_What is expected_
Word for word, restate every line of the material.

_Input data_
________________

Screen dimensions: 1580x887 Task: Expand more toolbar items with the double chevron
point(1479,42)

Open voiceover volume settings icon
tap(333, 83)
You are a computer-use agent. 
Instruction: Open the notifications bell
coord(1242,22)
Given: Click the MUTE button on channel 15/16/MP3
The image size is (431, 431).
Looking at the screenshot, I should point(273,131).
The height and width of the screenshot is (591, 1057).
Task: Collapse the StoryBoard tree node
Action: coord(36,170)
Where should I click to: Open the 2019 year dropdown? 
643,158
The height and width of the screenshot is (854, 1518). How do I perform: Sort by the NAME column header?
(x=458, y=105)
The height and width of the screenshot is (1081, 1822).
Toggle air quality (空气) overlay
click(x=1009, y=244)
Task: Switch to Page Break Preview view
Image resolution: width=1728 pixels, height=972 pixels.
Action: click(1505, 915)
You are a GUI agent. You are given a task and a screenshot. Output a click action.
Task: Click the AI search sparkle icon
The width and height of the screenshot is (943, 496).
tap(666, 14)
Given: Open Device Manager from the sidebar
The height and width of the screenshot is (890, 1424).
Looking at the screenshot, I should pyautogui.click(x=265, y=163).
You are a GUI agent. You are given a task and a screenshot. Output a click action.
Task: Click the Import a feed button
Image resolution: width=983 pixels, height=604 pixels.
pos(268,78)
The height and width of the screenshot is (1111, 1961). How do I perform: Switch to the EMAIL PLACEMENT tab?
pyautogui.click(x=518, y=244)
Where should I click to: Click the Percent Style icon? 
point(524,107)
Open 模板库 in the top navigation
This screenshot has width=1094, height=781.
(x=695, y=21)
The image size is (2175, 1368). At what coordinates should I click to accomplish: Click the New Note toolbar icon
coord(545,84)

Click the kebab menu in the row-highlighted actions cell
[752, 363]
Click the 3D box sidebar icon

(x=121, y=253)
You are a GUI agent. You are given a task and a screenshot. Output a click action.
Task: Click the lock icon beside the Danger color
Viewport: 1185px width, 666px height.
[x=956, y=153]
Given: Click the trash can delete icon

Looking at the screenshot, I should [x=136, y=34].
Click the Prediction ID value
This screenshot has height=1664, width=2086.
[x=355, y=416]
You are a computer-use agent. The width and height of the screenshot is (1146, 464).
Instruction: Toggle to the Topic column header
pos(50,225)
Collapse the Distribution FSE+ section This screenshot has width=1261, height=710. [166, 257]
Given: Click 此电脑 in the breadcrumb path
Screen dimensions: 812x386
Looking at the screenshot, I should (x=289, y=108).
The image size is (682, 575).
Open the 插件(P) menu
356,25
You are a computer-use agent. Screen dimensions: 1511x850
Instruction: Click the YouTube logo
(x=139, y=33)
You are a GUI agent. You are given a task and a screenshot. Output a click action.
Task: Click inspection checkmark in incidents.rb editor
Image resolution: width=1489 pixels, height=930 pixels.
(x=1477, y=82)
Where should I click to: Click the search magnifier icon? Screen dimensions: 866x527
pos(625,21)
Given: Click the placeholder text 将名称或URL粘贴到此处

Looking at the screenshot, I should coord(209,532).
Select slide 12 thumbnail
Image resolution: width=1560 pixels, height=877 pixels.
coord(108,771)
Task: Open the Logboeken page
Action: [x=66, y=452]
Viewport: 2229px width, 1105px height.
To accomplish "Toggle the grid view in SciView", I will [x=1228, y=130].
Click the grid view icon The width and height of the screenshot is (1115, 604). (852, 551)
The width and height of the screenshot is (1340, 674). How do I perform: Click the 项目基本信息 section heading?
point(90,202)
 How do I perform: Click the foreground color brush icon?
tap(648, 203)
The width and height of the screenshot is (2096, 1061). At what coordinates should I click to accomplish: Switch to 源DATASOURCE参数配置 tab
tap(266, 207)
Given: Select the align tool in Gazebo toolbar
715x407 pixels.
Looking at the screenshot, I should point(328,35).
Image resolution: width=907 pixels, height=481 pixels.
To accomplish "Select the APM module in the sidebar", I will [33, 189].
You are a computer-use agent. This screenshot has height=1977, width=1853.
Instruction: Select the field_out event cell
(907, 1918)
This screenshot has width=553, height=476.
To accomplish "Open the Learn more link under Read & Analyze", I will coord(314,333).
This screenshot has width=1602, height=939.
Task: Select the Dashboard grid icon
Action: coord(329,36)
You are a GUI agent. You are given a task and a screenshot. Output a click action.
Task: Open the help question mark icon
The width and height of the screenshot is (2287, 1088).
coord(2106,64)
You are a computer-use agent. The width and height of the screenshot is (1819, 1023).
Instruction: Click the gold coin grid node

________________

_Your solution_
Screen dimensions: 1580x887 Task: Expand more toolbar items with the double chevron
point(1479,42)

Open voiceover volume settings icon
tap(333, 83)
You are a computer-use agent. 
Instruction: Open the notifications bell
coord(1242,22)
Given: Click the MUTE button on channel 15/16/MP3
The image size is (431, 431).
Looking at the screenshot, I should point(273,131).
The height and width of the screenshot is (591, 1057).
Task: Collapse the StoryBoard tree node
Action: coord(36,170)
Where should I click to: Open the 2019 year dropdown? 
643,158
The height and width of the screenshot is (854, 1518). How do I perform: Sort by the NAME column header?
(x=458, y=105)
The height and width of the screenshot is (1081, 1822).
Toggle air quality (空气) overlay
click(x=1009, y=244)
Task: Switch to Page Break Preview view
Image resolution: width=1728 pixels, height=972 pixels.
Action: click(1505, 915)
You are a GUI agent. You are given a task and a screenshot. Output a click action.
Task: Click the AI search sparkle icon
The width and height of the screenshot is (943, 496).
tap(666, 14)
Given: Open Device Manager from the sidebar
The height and width of the screenshot is (890, 1424).
Looking at the screenshot, I should pyautogui.click(x=265, y=163).
You are a GUI agent. You are given a task and a screenshot. Output a click action.
Task: Click the Import a feed button
Image resolution: width=983 pixels, height=604 pixels.
pos(268,78)
The height and width of the screenshot is (1111, 1961). How do I perform: Switch to the EMAIL PLACEMENT tab?
pyautogui.click(x=518, y=244)
Where should I click to: Click the Percent Style icon? 
point(524,107)
Open 模板库 in the top navigation
This screenshot has width=1094, height=781.
(x=695, y=21)
The image size is (2175, 1368). At what coordinates should I click to accomplish: Click the New Note toolbar icon
coord(545,84)

Click the kebab menu in the row-highlighted actions cell
[752, 363]
Click the 3D box sidebar icon

(x=121, y=253)
You are a GUI agent. You are given a task and a screenshot. Output a click action.
Task: Click the lock icon beside the Danger color
Viewport: 1185px width, 666px height.
[x=956, y=153]
Given: Click the trash can delete icon

Looking at the screenshot, I should [x=136, y=34].
Click the Prediction ID value
This screenshot has height=1664, width=2086.
[x=355, y=416]
You are a computer-use agent. The width and height of the screenshot is (1146, 464).
Instruction: Toggle to the Topic column header
pos(50,225)
Collapse the Distribution FSE+ section This screenshot has width=1261, height=710. [166, 257]
Given: Click 此电脑 in the breadcrumb path
Screen dimensions: 812x386
Looking at the screenshot, I should (x=289, y=108).
The image size is (682, 575).
Open the 插件(P) menu
356,25
You are a computer-use agent. Screen dimensions: 1511x850
Instruction: Click the YouTube logo
(x=139, y=33)
You are a GUI agent. You are given a task and a screenshot. Output a click action.
Task: Click inspection checkmark in incidents.rb editor
Image resolution: width=1489 pixels, height=930 pixels.
(x=1477, y=82)
Where should I click to: Click the search magnifier icon? Screen dimensions: 866x527
pos(625,21)
Given: Click the placeholder text 将名称或URL粘贴到此处

Looking at the screenshot, I should coord(209,532).
Select slide 12 thumbnail
Image resolution: width=1560 pixels, height=877 pixels.
coord(108,771)
Task: Open the Logboeken page
Action: [x=66, y=452]
Viewport: 2229px width, 1105px height.
To accomplish "Toggle the grid view in SciView", I will [x=1228, y=130].
Click the grid view icon The width and height of the screenshot is (1115, 604). (852, 551)
The width and height of the screenshot is (1340, 674). How do I perform: Click the 项目基本信息 section heading?
point(90,202)
 How do I perform: Click the foreground color brush icon?
tap(648, 203)
The width and height of the screenshot is (2096, 1061). At what coordinates should I click to accomplish: Switch to 源DATASOURCE参数配置 tab
tap(266, 207)
Given: Select the align tool in Gazebo toolbar
715x407 pixels.
Looking at the screenshot, I should point(328,35).
Image resolution: width=907 pixels, height=481 pixels.
To accomplish "Select the APM module in the sidebar", I will [33, 189].
You are a computer-use agent. This screenshot has height=1977, width=1853.
Instruction: Select the field_out event cell
(907, 1918)
This screenshot has width=553, height=476.
To accomplish "Open the Learn more link under Read & Analyze", I will coord(314,333).
This screenshot has width=1602, height=939.
Task: Select the Dashboard grid icon
Action: coord(329,36)
You are a GUI agent. You are given a task and a screenshot. Output a click action.
Task: Open the help question mark icon
The width and height of the screenshot is (2287, 1088).
coord(2106,64)
You are a computer-use agent. The width and height of the screenshot is (1819, 1023).
Instruction: Click the gold coin grid node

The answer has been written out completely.